Сюрпризы памяти

    
С удивлением и завистью читаю у разных авторов: они могут воспроизвести события каждого дня, начиная с почти эмбрионального состояния! Возможно это метафора, а возможно – реальность, но, как и кто может убедиться в правдивости их утверждений. Мне никогда не удавалось вспомнить происходившее день за днем ни на одном участке времени. А уж воспоминания о днях раннего детства, в соответствии со спасительным свойством памяти старательно загонять все тяжелое, болезненное в самые далекие уголки, казалось, были безвозвратно утеряны.

Кое-что о своей биологической семье я узнал после неожиданной встречи со своей сестрой в 1990 году. Смутные воспоминания о ней  у меня были, но чем старше я становился, тем больше считал это плодом детской фантазии.

Выяснилось, что наша семья (отец, мать, старшая сестра, я и бабушка) до войны и во время блокады жила в Ленинграде. Живыми после войны остались только сестра и я. Отец умер в 1942 году от гангрены после обморожения в Финской войне, мать погибла в 1943-м при невыясненных обстоятельствах. Бабушке после смерти матери удалось вывезти сестру на Большую землю. Я был слишком мал и мог не вынести трудности переезда, поэтому бабушка сдала меня в ближайший детский дом, который, как потом оказалось, находился на той же улице, на которой мы жили. Война разметала нас с сестрой по разным городам. Она жила в Москве, где была удочерена нашей тетей, я – в ленинградском  детском доме и после войны был усыновлен, как сирота, бездетной семейной парой. За чередой лет и событий, я совершенно забыл о своей биологической семье, хотя всегда знал, что был усыновлен.

Более того, я привык к мысли, что моя история до усыновления стерта в моей памяти.

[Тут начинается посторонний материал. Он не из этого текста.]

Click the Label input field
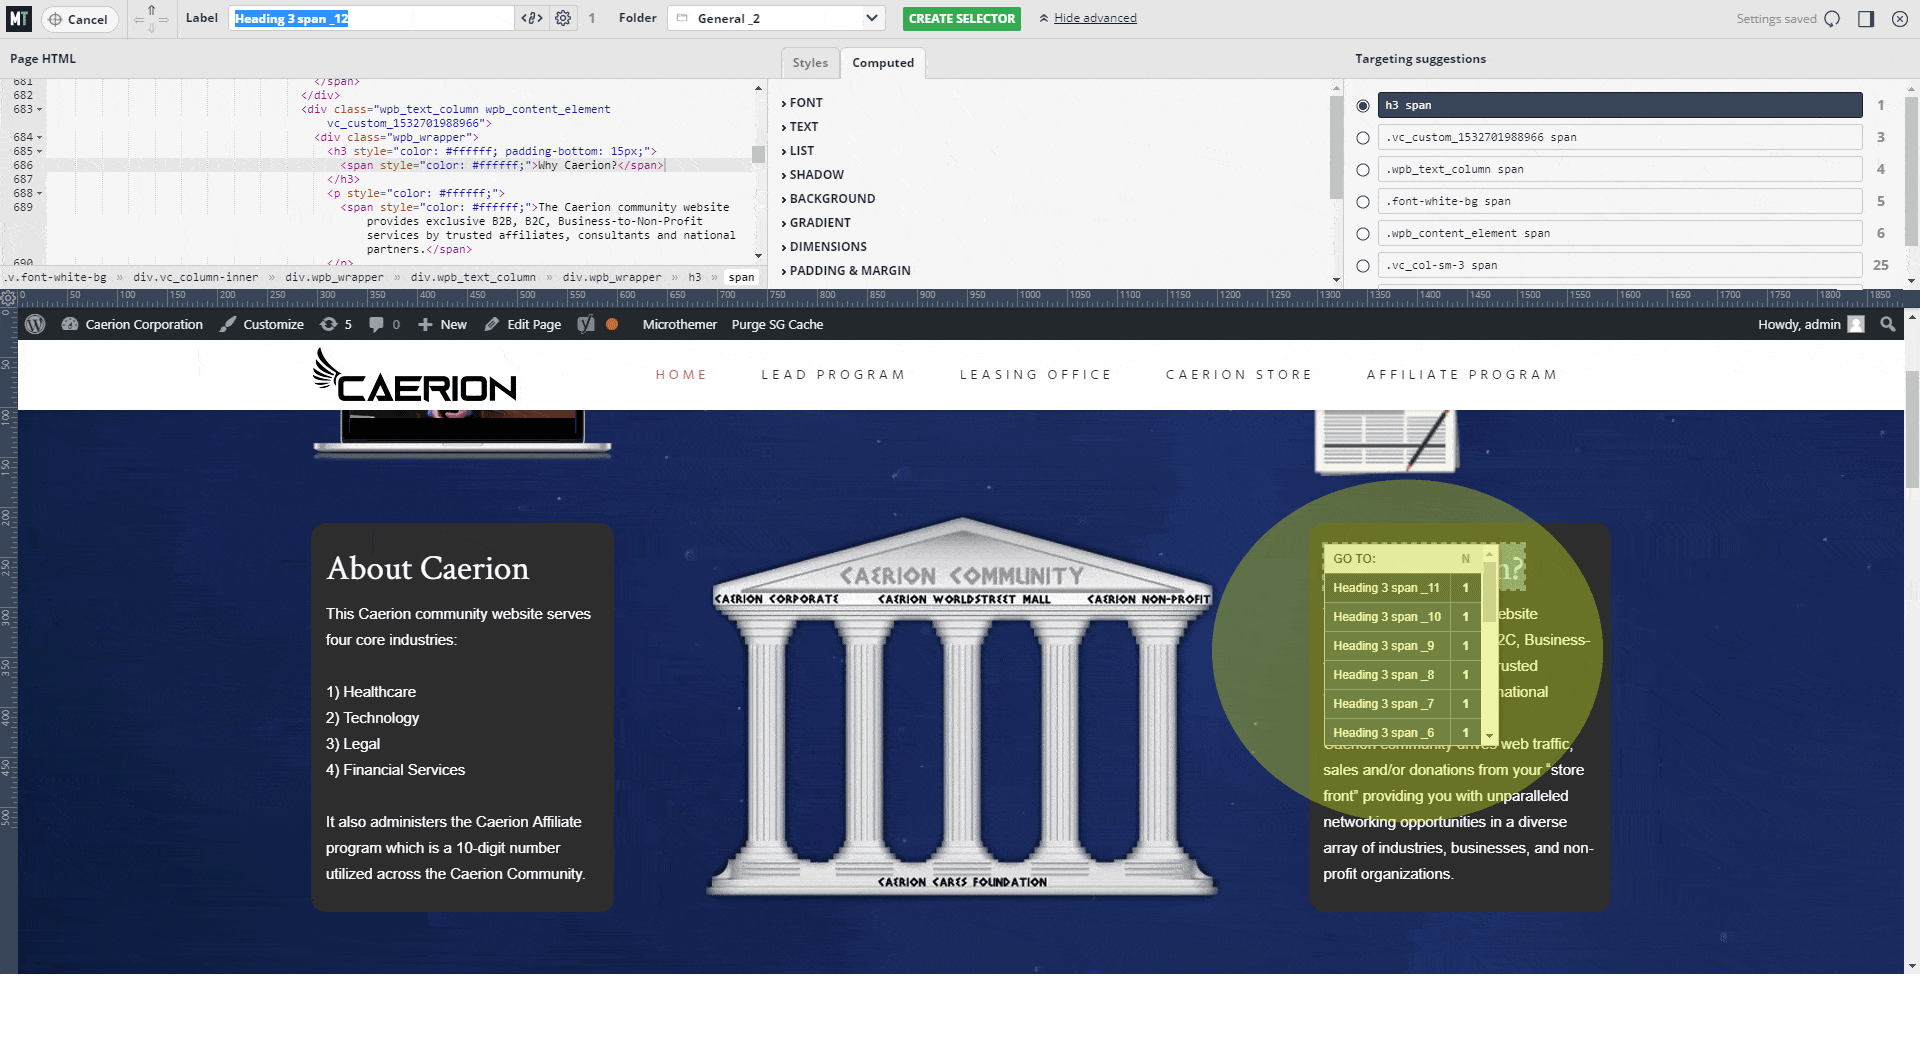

Лишь иногда, память устраивала и устраивает мне сюрпризы: вдруг, как прожектор, выхватывает из темноты отдельные события, или их фрагменты, давно происходившего со мной. Между этими событиями, проходили дни, а могли пролететь годы. И совершенно непонятно по какому признаку отбирается, что мне позволено вспомнить, а что – нет, что будет показано раньше, а что – позднее.

Скажем, вспоминается такое малоинформативное событие: во время урока ненавистной мне учительницы русского языка (писал я коряво, безграмотно, правил категорически не понимал и не запоминал), увидел в окне дома напротив своего школьного приятеля с завязанным горлом (у него была ангина). Ничего удивительного в этом не было – дом, где мы оба жили, находился прямо напротив школы.

С другой стороны, вспоминается грохот и яркие вспышки за окном с опущенными маскировочными шторами из плотной бумаги темно-синего цвета и мы – маленькие,  испуганные зверьки, забившиеся под столы и стулья. Я потом подобные шторы видел в школе, в кабинетах физики и химии. Долго не мог понять, почему они при подъеме скручивались в рулон. Это мне казалось какой-то фантастикой.

Или вот это – удивительное. Читал в детстве книгу под названием «Удивительный заклад». Автора не помню, но помню, что по какой-то очень важной для героя повести (мальчика) причине, он понес в заклад своего домашнего кота. Так вот, для меня оказались абсолютно понятными слова: заклад и ломбард. Оказывается, до 1943 года мы жили в доме напротив ломбарда. Видимо, в семье были существенные затруднения с деньгами и часто решались вопросы заклада и выкупа из ломбарда.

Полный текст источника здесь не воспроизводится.